WHAT IS EXPECTED - All lines from the one containing "Given: Click the lowest" to the end of the listing below should be output exactly; omit the pictures.
━━━━━━━━━━━━━━━━━━━━
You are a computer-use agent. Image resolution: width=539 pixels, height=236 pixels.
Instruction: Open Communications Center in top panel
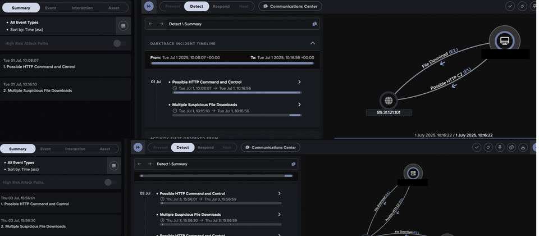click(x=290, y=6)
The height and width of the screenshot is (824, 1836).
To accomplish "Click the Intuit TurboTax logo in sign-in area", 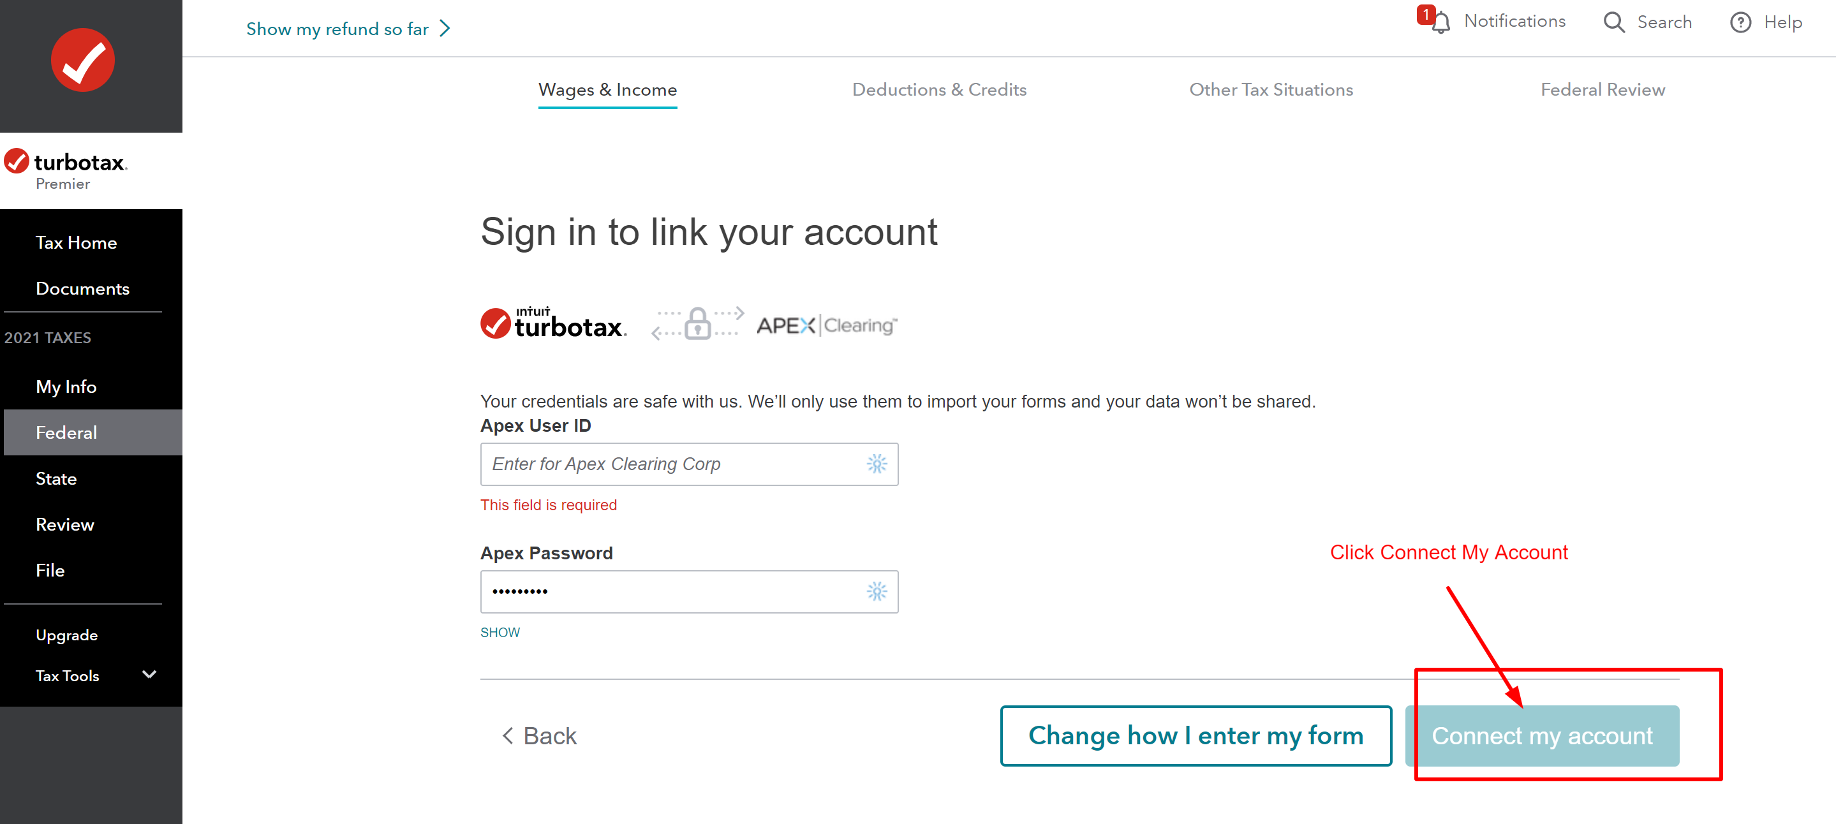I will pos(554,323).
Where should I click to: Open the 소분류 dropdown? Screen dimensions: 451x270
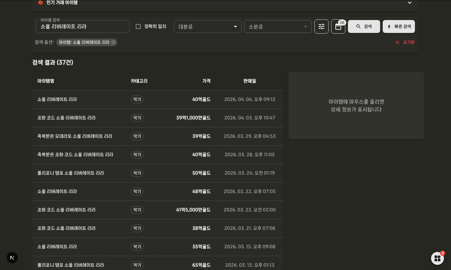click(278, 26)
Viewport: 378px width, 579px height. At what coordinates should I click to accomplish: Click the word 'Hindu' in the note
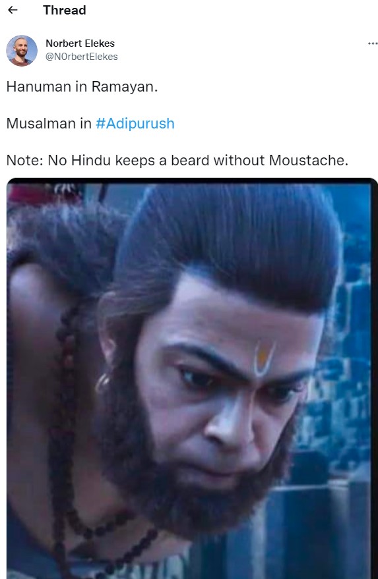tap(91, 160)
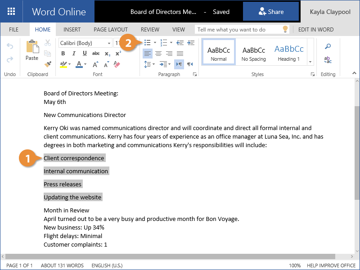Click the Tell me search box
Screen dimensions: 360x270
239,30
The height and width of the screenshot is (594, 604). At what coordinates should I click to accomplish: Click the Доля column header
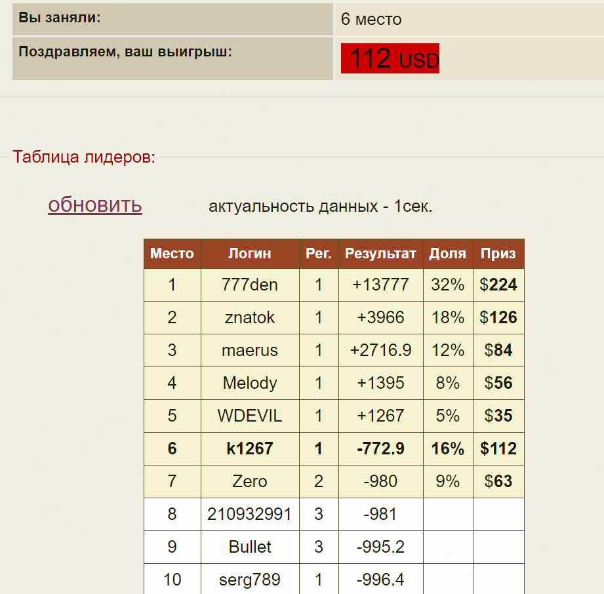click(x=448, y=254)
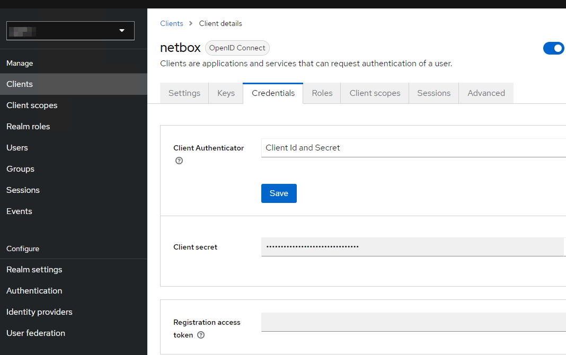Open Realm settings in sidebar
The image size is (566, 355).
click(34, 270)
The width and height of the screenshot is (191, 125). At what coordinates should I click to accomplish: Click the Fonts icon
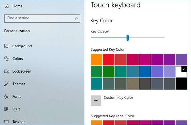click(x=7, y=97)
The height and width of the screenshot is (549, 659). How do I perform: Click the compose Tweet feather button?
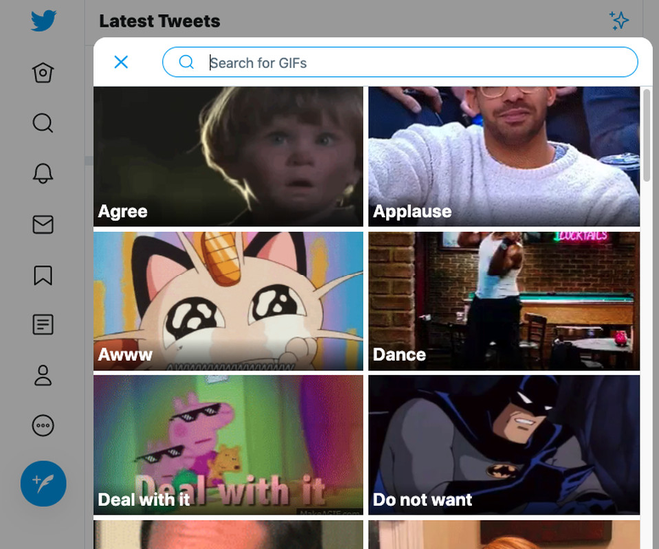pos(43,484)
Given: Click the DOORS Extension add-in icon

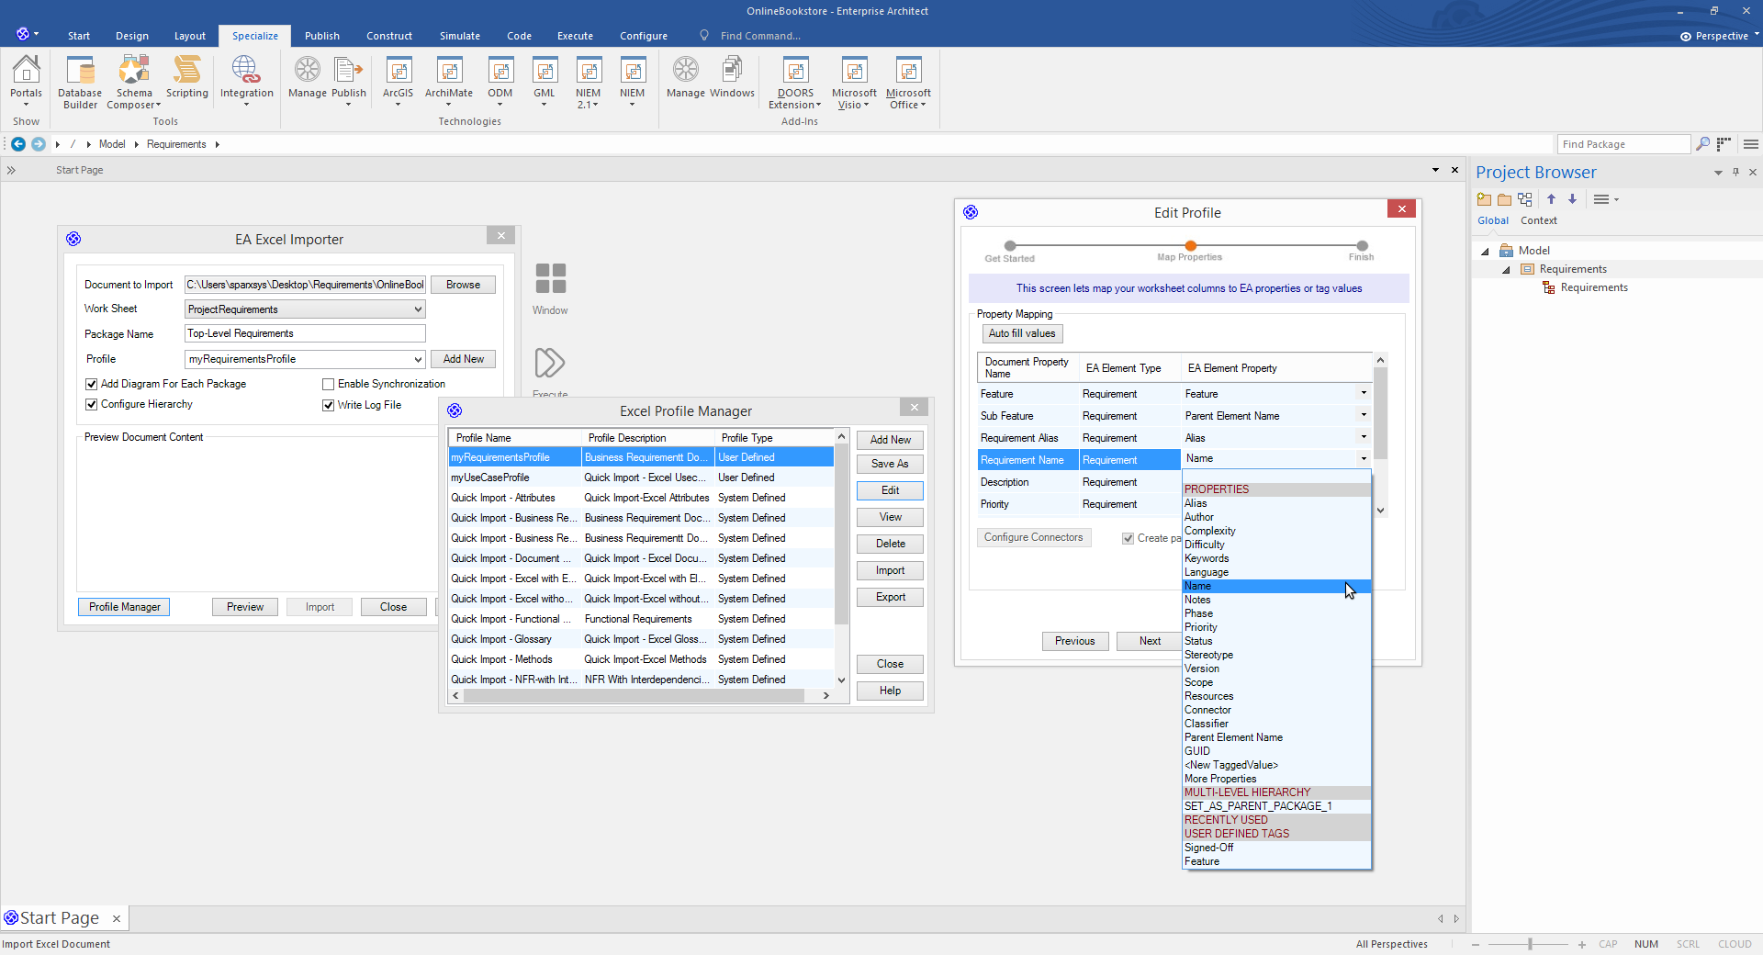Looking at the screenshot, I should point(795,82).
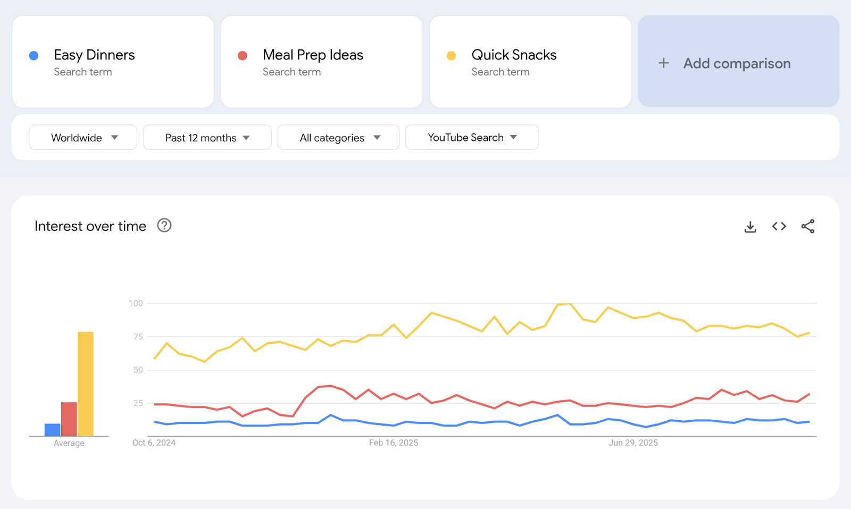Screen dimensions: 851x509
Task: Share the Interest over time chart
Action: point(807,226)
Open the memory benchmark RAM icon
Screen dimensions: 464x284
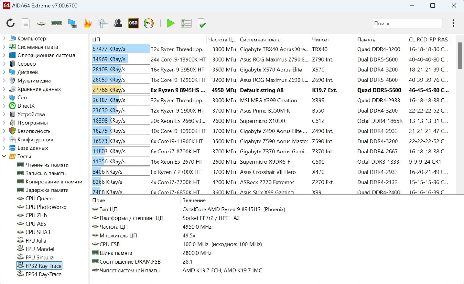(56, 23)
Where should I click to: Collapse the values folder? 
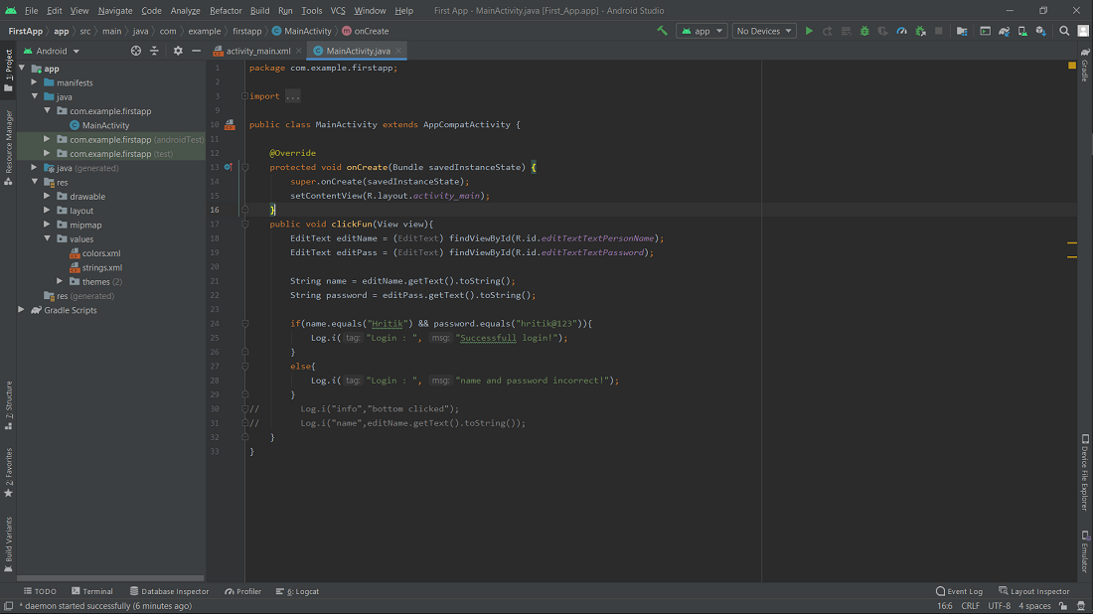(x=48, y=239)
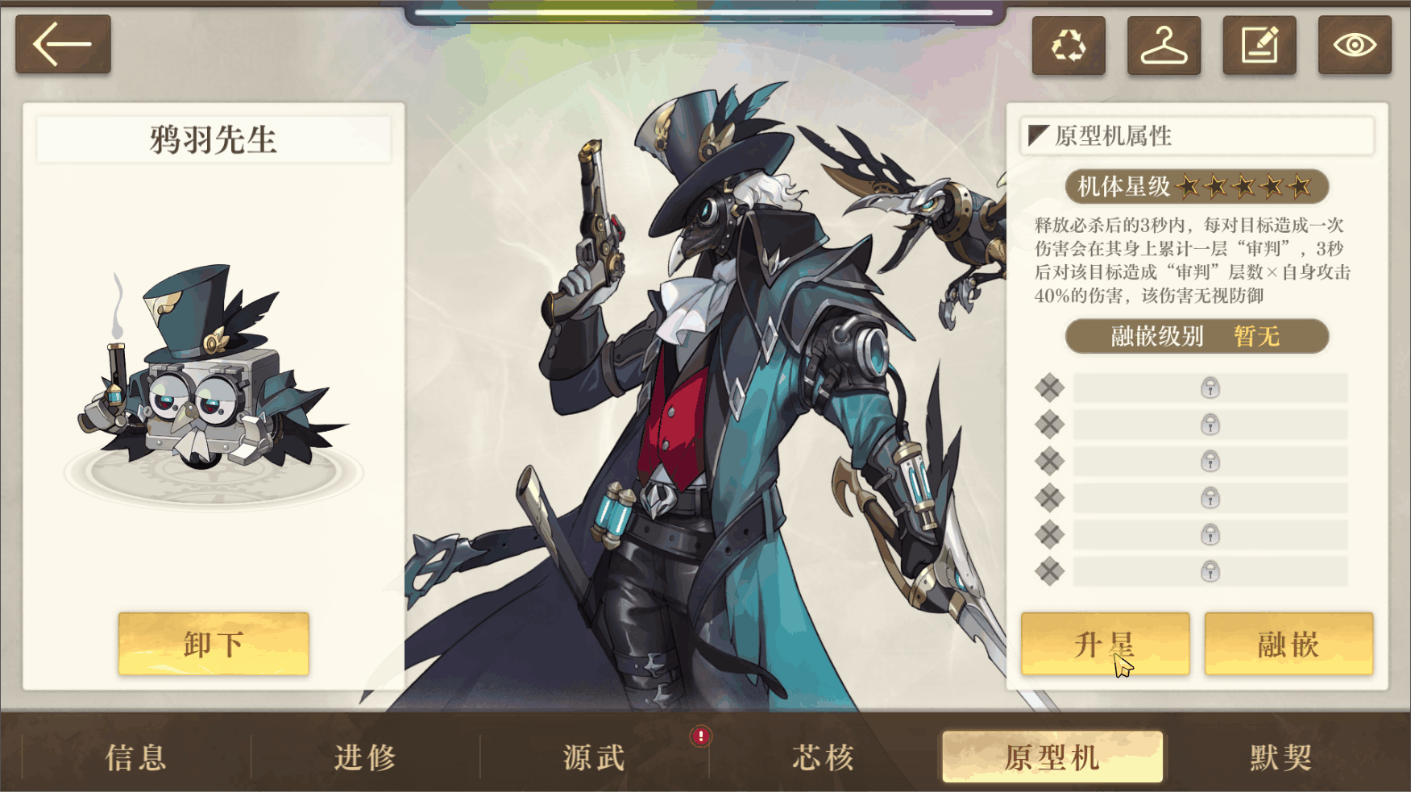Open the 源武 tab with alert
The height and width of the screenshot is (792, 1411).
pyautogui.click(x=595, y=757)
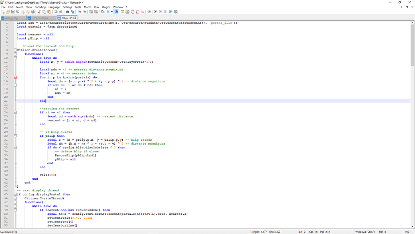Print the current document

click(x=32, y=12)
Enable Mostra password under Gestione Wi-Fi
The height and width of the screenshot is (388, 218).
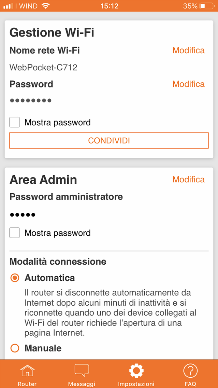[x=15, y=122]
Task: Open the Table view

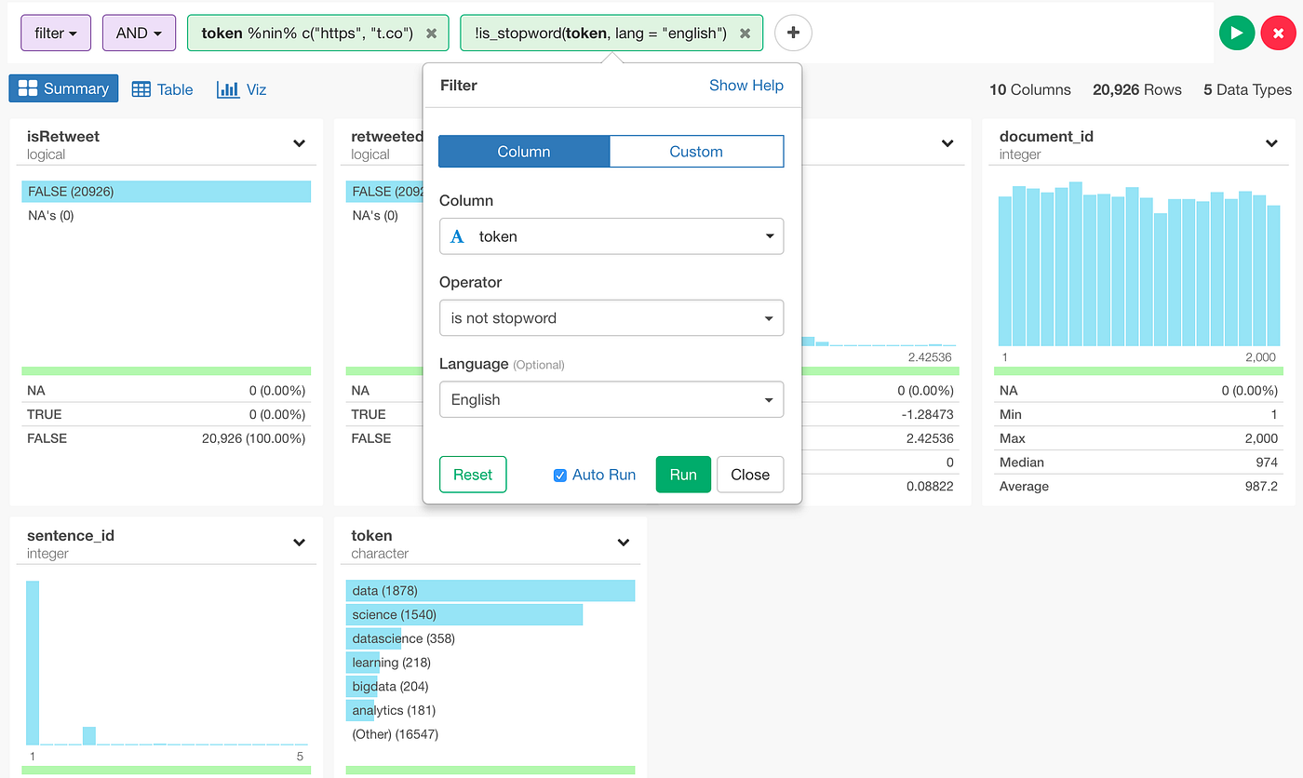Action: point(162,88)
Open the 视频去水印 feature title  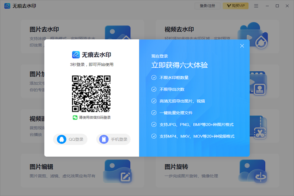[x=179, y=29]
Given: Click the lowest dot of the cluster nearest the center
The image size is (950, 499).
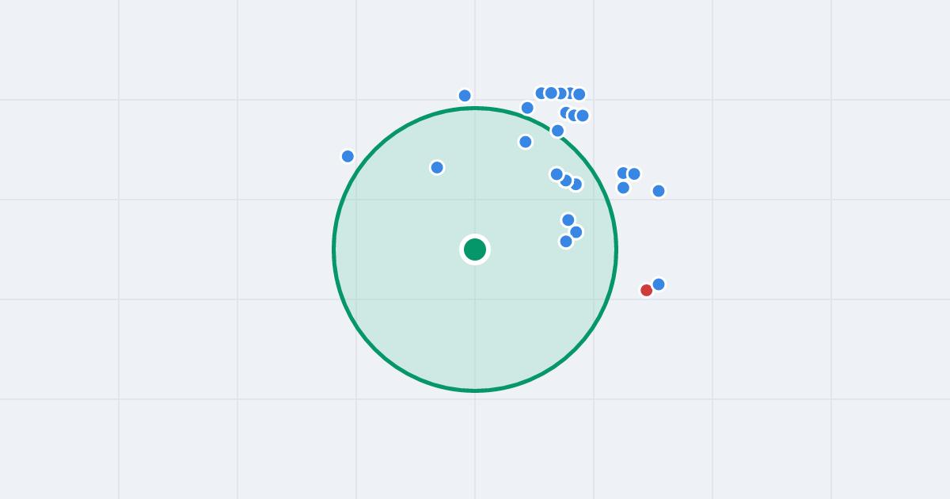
━━━━━━━━━━━━━━━━━━━━
TASK ANSWER -
Given: Click the lowest dot of the cluster nearest the center
The image size is (950, 499).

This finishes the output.